* BEGIN Supplied passage *

In this section...

 

This topic covers common issues found in SBC GCP instances and the action steps needed to verify or fix.

 

When I try to SSH in to the SBC as linuxadmin, I receive Permission denied (publickey).

This error generally means there is some kind error in the public key that has been supplied or a different public key has been retrieved.

Action Steps:

  1. Check that the supplied linuxadmin key is correct:
    1. Go to Compute Engine > VM Instances.
    2. Click on the instance.
    3. Click on the SSH key.
    4. Verify the public key matches the result running ssh-keygen -y -f <<key file>>.
    5. Verify the format is ssh-rsa ... linuxadmin.
  2. Verify that 'Block project-wide SSH keys' is selected:
    1. Go to Compute Engine > VM Instances.
    2. Click on the instance.
    3. Check 'SSH keys' for the checkbox.
  3. Verify that there are no 'SSH Keys' in the global Metadata.
    1. Go to Compute Engine > Metadata.
    2. If there any key 'SSH key' keys remove them.
  4. Once the issue has been found:
    1. If it was an error in the key supplied then update the key and reboot the instance.
    2. If it is an error with global Metadata keys, all SBC instances will need to be completely recreated and the HFE node will need to be restarted to get the latest SBC information.

 

The HFE.log is continually getting the error message Connection error ongoing - No connection to SBC PKT ports from HFE

If this log continually being written to the HFE.log, then this means the HFE node cannot connect to the SBCs.

Action Steps:

  1. Verify PKT0 and PKT1 configured correctly through the CLI. See "CLI Configuration for Configuring PKT Ports" in Configuring SBCs in GCP.

  2. Verify the IPs listed in the HFE_conf.log are the ones attached to the SBC:
    1. Go to /home/ubuntu/HFE/log/.
    2. Find the logs which specify the IPs for the SBC - these are in the form: <<SBC instance name>> - IP for <<pkt0/pkt1>> is <<IP>>.
    3. Find the Alias IPs for the SBC:
      1. Go to Compute Engine > VM Instances.
      2. Click on the instance.
      3. In the Network interfaces table look at nic2 and nic3 and verify the IPs in the Alias IP ranges match.

        Network interfaces

       
  3. Check the VPC routes and firewalls are correct:
    1. Go to VPC network > VPC networks.
    2. Click on the VPC for PKT0.
    3. Click on Firewall rules and verify firewall rules exist that are outlined in Google Firewall Rules.
    4. Click on Routes and verify the routes exist outlined in Google Network Routes.
    5. Repeat for PKT1.

 

Every time I start my SBC instance, the instance stops itself after a few minutes.

* END Supplied passage *
* BEGIN Source excerpt *

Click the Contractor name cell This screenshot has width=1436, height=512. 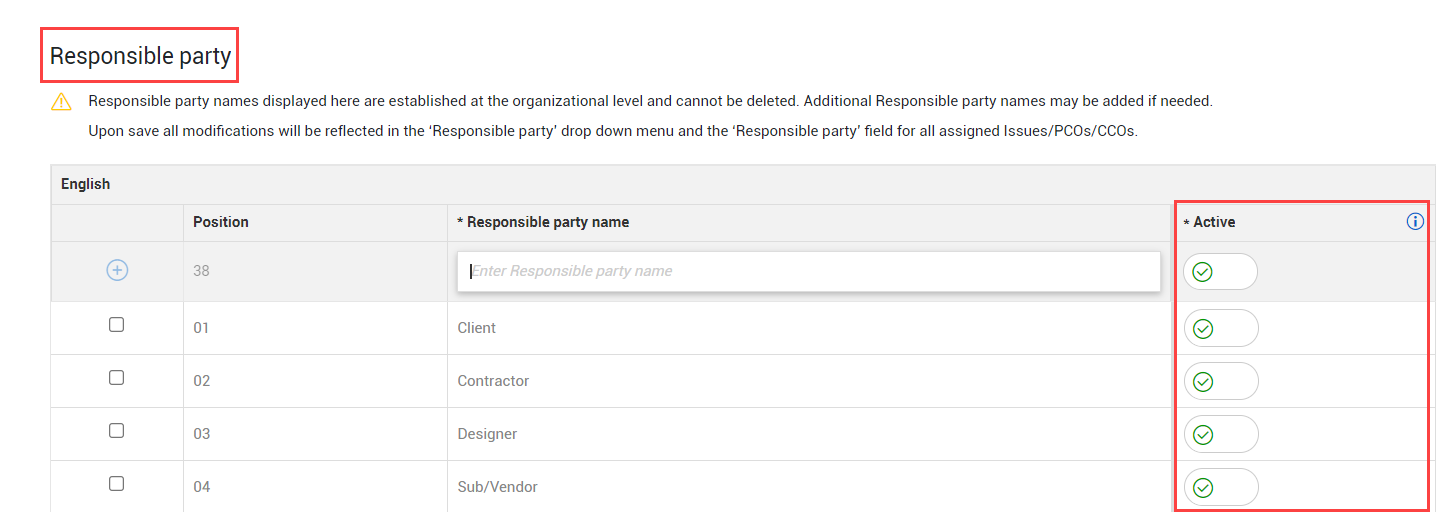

* END Source excerpt *

**Work to do**
1. Please translate this sentence from the SBC troubleshooting page into Spanish: "This topic covers common issues found in SBC GCP instances and the action steps needed to verify or fix."
2. Continue the SBC troubleshooting page from its final sentence about the instance that stops itself after a few minutes.

**Results for the exercise**
1. Este tema aborda los problemas comunes que se encuentran en las instancias de SBC en GCP y los pasos necesarios para verificarlos o solucionarlos.

2.
This is the result of the invalid user-data being entered. Only valid json is allowed to be entered for the SBC. Refer to User Data Format.

Action Steps:

  1. Go to Compute > VM instances.

  2. Click on the instance.
  3. Go to Custom metadata.
  4. Click on user-data.
  5. Copy the user-data into a file a verify that it is valid JSON. For example:
    1. Linux utility jq : jq . user-data.txt.
    2. Pythonpython -m json.tool user-data.txt.
    3. If valid, the user data will be printed out, else an error will be displayed.

 

Calls are failing to reach the SBC.

Action Steps:

  1. Verify there are no error logs in the HFE.log. See HFE Node Logging.
  2. Verify the end point of the traffic is allowed access through the VPC firewalls. See Google Firewall Rules.

 

One of my instances sent a broadcast message saying: "SplitBrain: Going for REBOOT to resolve id collision!!!"

This is the result of both instances being started at the same time and trying to communicate with the same ID. This is expected behaviour. The system will reboot and should come up as Standby.

 

I am unable to log in to my HFE via the mgmt interface

This can mean there is a configuration issue or firewall rules have not been updated correctly.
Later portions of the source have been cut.